Inside Paradise Lost
by david quint
princeton, 344 pages, $35
Early on in Inside Paradise Lost, David Quint writes a sentence that is at once simple and, for this reader, simply terrifying: “The series begins with Virgil’s own submerged reference to Lucretius.” The series Quint has in mind is the series of allusions in Milton’s epic to the flight and fall of Icarus. Allusion is the calling to mind of something without mentioning it, and its performance presupposes that the reader or hearer will be in possession of—and indeed be possessed by—layers of sedimented knowledge. Allusion is actually quite common; in ordinary speech and conversation, we cannot do without it, for if everything mentioned were immediately glossed, a single page of text would stretch into hundreds of pages and assertion would be forever deferred.
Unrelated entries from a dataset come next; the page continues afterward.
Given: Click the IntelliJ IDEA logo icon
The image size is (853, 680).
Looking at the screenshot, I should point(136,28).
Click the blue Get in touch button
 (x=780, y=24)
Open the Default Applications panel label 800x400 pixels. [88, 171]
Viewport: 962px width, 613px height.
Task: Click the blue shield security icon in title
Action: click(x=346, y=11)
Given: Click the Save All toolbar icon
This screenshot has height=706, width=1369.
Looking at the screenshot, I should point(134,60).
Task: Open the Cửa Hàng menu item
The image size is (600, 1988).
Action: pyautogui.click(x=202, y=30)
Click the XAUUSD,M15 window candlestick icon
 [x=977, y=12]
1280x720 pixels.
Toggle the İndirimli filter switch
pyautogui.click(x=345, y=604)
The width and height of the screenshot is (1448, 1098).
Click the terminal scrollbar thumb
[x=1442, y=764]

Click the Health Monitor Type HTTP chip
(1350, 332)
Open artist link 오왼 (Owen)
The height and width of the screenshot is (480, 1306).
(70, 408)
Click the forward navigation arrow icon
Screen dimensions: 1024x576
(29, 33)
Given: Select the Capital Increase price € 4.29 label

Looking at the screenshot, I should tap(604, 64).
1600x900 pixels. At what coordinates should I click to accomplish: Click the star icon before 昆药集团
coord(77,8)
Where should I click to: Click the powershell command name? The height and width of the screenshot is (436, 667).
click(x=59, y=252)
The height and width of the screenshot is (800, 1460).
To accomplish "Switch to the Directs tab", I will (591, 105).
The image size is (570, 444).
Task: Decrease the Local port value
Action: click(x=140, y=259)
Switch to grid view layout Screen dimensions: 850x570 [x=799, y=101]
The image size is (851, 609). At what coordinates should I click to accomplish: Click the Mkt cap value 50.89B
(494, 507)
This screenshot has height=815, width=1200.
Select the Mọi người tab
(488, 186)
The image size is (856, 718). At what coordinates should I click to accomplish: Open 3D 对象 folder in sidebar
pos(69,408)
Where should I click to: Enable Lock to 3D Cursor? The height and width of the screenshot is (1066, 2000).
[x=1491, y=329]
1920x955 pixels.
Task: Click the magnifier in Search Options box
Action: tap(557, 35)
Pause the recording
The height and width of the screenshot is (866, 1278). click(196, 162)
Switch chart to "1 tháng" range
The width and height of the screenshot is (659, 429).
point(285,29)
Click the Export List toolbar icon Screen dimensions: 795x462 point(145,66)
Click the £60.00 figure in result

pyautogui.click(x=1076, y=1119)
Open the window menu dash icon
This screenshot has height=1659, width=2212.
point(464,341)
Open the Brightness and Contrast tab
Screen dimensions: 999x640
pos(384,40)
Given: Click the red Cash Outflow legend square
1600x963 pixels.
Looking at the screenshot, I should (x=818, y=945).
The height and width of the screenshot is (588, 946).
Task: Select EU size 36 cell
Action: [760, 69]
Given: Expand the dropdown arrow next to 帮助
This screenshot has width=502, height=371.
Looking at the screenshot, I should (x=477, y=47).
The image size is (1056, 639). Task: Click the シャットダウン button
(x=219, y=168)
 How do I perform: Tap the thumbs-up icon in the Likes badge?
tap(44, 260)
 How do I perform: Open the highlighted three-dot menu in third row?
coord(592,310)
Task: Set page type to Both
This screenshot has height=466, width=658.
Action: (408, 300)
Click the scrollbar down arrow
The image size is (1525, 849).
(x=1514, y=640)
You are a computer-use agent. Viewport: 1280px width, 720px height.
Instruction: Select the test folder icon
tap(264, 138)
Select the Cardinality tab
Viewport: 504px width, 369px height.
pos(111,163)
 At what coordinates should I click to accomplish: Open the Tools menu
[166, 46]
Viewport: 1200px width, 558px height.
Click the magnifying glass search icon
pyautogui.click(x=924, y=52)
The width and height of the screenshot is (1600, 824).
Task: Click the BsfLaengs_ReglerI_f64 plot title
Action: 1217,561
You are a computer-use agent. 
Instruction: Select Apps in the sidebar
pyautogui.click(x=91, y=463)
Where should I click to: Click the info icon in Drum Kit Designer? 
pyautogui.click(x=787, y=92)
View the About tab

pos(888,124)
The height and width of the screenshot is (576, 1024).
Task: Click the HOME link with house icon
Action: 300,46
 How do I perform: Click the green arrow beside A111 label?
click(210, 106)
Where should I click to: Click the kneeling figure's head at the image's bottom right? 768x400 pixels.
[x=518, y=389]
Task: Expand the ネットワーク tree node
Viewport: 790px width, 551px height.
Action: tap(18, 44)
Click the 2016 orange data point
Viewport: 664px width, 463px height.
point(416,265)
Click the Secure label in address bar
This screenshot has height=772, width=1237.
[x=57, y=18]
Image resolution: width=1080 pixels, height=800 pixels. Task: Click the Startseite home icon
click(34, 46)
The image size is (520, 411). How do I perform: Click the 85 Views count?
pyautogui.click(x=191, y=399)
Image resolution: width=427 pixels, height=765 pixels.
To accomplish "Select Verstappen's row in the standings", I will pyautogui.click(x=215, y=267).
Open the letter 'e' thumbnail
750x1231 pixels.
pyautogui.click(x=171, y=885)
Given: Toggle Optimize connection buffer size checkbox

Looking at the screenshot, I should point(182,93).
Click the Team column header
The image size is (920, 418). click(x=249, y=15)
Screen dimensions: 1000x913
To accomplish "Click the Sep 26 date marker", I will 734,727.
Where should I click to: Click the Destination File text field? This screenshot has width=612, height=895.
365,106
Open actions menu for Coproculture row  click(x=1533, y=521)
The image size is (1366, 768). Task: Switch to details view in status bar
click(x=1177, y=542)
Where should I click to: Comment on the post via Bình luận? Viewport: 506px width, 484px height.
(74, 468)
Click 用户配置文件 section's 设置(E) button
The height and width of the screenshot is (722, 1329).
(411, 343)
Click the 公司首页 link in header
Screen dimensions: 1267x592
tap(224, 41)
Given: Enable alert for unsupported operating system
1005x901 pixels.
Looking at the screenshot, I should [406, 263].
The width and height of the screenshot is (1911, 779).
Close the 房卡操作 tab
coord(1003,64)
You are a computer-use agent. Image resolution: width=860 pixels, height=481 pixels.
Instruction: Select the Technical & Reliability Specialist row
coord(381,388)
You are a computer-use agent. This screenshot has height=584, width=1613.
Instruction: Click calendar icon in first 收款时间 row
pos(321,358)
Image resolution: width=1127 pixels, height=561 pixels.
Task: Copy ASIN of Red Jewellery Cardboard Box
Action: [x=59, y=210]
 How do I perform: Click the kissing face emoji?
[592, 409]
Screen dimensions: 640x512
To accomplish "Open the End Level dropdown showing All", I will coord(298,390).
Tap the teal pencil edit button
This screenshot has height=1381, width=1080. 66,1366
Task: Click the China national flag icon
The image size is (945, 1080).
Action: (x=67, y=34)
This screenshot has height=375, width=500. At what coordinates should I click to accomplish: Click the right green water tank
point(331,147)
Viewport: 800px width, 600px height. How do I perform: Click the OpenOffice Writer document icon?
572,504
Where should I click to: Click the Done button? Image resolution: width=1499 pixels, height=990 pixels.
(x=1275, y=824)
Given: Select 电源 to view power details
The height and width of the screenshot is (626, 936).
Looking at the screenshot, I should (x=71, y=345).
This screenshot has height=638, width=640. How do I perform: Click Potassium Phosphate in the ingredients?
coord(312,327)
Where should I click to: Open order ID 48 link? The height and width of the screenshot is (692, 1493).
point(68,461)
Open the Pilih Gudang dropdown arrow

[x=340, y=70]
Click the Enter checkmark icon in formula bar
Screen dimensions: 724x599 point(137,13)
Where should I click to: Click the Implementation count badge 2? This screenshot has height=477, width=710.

Even allusion presuming erudition is not all that rare. In the aftermath of the Bernie Madoff scandal, the New York Post, hardly a highbrow venue, published a piece on an investigative committee’s rough treatment of Ezra Merkin, a close Madoff associate. The headline read “Ezra Pounded.” Readers were expected not only to recognize the allusion to Ezra Pound, but (and I know some will think this a stretch) to recall Pound’s anti-Semitism and to reflect, perhaps, on the contribution Madoff’s actions might make to the resurgence of that virus.